→ **What the exercise asks**
Within the entries below, the lines from the one with "Screenshot is 375x2189." through the one with "فیلم (99, 1029)" are to be set down exactly, both ends kept.
BEGIN Given records
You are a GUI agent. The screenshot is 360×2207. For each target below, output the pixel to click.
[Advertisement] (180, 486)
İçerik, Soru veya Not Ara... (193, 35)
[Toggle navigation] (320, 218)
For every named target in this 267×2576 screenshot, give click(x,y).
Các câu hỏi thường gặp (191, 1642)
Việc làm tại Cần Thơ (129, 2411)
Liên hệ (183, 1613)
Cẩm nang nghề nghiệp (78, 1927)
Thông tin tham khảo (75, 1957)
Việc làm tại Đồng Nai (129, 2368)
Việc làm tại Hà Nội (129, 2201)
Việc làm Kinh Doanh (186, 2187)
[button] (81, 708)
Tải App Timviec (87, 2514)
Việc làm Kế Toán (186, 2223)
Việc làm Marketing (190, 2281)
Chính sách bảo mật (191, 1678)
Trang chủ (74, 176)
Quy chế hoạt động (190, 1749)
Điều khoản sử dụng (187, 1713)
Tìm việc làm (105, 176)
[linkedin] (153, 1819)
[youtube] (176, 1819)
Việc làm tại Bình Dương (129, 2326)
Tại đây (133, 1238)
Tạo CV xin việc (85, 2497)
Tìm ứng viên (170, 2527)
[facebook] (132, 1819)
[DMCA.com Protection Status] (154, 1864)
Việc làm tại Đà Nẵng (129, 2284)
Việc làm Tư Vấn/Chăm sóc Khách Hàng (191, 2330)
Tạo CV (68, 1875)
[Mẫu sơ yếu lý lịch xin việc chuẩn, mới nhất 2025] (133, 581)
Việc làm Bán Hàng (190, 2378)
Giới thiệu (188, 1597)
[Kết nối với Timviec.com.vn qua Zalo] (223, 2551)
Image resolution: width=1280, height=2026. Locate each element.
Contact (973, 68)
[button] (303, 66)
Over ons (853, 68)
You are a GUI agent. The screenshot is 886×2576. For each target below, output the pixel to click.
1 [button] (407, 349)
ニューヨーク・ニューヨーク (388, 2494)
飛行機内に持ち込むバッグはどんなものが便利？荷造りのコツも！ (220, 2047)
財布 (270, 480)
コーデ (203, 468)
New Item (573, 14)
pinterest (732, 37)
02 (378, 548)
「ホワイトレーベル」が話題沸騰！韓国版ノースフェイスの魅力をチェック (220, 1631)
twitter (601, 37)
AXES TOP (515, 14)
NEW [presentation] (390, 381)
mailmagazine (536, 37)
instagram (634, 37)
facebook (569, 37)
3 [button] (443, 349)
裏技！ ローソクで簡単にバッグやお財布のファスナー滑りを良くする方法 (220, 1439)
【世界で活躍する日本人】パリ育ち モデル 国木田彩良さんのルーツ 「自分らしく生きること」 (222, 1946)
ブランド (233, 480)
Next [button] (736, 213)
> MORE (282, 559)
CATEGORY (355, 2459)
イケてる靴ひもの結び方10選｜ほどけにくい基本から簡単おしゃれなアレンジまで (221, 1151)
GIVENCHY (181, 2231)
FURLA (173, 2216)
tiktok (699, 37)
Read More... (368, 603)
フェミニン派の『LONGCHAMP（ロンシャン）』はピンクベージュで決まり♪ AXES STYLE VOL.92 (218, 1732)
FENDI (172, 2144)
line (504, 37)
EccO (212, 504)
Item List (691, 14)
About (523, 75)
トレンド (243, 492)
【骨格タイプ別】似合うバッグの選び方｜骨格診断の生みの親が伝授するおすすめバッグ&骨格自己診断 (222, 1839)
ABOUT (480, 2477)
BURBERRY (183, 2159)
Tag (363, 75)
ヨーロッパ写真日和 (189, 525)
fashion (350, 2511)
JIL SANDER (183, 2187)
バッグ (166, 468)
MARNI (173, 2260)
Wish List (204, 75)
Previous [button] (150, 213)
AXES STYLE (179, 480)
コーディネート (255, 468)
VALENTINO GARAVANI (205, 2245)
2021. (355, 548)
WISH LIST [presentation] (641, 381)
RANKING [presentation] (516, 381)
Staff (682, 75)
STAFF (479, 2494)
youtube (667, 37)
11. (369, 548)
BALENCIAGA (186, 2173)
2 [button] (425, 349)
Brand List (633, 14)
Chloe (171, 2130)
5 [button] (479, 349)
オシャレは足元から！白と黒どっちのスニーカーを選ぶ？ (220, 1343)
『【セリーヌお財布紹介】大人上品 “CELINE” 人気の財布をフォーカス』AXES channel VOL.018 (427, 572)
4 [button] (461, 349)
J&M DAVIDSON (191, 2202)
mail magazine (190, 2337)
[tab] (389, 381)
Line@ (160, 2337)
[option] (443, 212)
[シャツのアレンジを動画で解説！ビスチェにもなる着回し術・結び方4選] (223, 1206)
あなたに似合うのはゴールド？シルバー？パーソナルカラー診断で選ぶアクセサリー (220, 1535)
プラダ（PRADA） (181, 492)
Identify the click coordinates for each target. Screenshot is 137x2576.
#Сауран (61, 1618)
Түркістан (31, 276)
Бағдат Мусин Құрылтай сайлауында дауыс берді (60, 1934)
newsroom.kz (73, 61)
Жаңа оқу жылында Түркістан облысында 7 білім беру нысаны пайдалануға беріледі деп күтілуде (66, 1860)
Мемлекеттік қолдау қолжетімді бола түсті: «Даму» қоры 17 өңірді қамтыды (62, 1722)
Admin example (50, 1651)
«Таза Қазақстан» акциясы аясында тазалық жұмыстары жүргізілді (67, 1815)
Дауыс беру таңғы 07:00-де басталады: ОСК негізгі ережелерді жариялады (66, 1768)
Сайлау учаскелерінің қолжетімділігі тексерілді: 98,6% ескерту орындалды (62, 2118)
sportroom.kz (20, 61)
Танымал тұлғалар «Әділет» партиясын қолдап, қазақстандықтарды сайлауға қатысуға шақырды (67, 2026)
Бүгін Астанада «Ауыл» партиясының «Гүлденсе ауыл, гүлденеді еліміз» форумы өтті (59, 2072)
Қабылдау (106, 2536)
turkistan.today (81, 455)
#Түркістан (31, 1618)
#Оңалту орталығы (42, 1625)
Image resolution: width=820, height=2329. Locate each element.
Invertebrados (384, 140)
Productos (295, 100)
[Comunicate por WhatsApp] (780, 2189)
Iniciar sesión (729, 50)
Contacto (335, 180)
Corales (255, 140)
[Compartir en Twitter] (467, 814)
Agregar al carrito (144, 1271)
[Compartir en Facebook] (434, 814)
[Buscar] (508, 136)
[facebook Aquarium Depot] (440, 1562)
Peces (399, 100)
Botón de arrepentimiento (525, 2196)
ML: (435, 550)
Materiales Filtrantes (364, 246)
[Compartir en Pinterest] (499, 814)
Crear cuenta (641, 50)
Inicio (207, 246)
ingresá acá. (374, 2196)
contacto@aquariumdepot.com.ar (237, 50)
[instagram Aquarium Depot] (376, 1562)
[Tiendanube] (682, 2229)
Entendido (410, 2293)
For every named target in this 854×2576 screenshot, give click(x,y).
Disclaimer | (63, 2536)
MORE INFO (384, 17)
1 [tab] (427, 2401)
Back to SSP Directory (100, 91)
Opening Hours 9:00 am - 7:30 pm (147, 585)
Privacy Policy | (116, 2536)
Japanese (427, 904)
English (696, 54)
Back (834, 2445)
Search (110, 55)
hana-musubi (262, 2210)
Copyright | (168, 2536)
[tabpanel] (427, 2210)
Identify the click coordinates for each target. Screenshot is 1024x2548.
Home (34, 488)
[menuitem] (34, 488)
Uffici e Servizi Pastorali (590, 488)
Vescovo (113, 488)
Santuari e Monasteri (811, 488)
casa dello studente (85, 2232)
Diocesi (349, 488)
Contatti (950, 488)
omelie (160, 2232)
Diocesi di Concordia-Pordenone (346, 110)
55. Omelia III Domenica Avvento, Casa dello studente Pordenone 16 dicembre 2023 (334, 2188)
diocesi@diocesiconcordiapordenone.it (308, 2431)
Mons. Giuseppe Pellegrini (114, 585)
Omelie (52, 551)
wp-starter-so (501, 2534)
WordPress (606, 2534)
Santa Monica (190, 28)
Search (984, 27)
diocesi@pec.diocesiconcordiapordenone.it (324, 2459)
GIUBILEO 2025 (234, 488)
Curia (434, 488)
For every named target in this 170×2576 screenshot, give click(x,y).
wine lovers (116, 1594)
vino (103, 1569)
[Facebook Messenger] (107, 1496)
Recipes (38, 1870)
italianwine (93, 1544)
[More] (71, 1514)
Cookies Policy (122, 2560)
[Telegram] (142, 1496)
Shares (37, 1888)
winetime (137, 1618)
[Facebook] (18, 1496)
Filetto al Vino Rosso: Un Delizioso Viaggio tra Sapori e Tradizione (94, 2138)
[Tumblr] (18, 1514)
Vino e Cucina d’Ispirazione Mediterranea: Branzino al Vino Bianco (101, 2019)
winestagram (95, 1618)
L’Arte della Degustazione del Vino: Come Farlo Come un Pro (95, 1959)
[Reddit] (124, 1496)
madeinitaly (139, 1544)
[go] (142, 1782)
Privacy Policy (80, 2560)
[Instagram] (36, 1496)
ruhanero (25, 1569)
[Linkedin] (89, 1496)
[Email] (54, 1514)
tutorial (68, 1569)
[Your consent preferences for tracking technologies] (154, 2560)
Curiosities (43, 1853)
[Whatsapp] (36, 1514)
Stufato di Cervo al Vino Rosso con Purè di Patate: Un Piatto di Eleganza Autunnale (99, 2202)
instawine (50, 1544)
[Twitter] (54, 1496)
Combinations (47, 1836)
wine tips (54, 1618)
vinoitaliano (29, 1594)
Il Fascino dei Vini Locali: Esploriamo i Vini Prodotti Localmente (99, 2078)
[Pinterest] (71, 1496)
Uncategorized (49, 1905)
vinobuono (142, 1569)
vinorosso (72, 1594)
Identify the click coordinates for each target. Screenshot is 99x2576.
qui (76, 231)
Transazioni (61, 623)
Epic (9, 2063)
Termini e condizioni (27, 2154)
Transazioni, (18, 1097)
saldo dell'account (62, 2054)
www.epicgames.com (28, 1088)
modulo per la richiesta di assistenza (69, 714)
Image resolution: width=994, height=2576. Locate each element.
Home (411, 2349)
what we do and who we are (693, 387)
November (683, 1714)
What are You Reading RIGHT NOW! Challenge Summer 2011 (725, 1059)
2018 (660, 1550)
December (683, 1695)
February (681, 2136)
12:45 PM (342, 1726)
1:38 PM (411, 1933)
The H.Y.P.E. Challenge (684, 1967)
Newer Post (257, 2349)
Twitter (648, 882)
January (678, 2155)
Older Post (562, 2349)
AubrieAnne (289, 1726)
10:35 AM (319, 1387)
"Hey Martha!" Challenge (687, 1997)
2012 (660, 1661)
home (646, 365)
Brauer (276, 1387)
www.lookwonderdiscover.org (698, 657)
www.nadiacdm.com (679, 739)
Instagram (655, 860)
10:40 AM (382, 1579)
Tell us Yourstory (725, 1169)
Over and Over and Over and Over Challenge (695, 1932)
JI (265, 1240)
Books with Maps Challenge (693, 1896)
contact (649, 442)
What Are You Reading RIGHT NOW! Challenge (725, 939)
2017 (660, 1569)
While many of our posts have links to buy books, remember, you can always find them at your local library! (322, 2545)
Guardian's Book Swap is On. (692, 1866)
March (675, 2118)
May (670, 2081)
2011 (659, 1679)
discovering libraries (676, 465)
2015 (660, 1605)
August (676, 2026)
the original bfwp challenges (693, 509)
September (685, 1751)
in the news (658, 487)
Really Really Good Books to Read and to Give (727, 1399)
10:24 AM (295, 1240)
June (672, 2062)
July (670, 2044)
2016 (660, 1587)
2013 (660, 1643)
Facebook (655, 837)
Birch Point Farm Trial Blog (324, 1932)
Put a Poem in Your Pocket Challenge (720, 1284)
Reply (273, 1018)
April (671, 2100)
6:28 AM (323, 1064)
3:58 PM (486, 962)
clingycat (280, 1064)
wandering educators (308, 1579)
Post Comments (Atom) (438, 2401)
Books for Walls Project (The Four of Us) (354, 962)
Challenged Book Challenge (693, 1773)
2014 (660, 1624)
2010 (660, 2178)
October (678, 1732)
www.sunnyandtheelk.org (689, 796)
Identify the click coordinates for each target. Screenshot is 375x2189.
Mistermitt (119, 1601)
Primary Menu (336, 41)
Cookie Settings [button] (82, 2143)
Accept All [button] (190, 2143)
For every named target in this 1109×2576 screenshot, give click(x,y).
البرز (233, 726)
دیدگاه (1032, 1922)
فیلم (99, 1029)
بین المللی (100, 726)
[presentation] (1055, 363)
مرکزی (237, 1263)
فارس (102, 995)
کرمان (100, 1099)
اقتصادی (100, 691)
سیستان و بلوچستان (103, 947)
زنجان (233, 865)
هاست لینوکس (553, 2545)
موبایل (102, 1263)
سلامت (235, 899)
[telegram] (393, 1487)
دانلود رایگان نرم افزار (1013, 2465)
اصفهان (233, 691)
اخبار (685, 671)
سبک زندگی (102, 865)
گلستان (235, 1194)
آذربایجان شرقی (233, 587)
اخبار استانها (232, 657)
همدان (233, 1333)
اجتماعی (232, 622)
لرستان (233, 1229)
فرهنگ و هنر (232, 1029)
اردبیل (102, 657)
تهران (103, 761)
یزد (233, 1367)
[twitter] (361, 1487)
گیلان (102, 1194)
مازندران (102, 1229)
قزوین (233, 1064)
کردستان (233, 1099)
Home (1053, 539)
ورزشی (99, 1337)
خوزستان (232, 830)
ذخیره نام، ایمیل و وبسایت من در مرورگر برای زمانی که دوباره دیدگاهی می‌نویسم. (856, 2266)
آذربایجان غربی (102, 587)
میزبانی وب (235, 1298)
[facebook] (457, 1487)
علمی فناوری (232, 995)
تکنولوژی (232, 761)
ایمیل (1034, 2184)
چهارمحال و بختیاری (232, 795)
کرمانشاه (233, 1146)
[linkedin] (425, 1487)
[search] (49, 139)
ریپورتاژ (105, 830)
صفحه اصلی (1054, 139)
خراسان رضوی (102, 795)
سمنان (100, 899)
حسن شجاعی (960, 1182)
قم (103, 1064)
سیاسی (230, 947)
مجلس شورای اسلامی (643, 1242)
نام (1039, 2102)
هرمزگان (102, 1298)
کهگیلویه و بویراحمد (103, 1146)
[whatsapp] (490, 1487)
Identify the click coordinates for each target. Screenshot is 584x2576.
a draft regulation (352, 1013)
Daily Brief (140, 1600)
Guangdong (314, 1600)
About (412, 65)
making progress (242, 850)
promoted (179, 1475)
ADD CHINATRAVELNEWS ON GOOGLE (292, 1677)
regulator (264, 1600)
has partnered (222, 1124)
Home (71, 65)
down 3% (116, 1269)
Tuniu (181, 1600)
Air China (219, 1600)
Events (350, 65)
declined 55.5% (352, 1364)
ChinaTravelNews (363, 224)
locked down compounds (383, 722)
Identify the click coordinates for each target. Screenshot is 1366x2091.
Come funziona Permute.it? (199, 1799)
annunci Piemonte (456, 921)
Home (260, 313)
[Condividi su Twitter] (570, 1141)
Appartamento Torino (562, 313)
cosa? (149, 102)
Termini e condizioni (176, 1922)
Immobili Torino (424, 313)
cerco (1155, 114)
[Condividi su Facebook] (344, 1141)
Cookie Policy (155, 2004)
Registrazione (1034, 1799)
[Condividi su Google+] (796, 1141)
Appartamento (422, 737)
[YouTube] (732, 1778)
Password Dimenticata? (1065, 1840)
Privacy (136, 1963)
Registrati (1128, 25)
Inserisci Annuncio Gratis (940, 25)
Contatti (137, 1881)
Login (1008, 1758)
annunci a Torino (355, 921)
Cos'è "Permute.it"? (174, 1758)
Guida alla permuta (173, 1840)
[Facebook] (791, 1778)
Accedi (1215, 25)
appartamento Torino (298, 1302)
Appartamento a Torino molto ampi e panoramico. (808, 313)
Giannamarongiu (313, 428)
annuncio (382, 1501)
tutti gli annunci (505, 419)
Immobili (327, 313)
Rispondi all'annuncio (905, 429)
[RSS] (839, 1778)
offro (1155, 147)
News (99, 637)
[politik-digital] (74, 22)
END Given records
→ **Response for this exercise**
Identify the click coordinates for each target. Screenshot is 375x2189.
Mistermitt (119, 1601)
Primary Menu (336, 41)
Cookie Settings [button] (82, 2143)
Accept All [button] (190, 2143)
For every named target in this 1109×2576 screenshot, give click(x,y).
البرز (233, 726)
دیدگاه (1032, 1922)
فیلم (99, 1029)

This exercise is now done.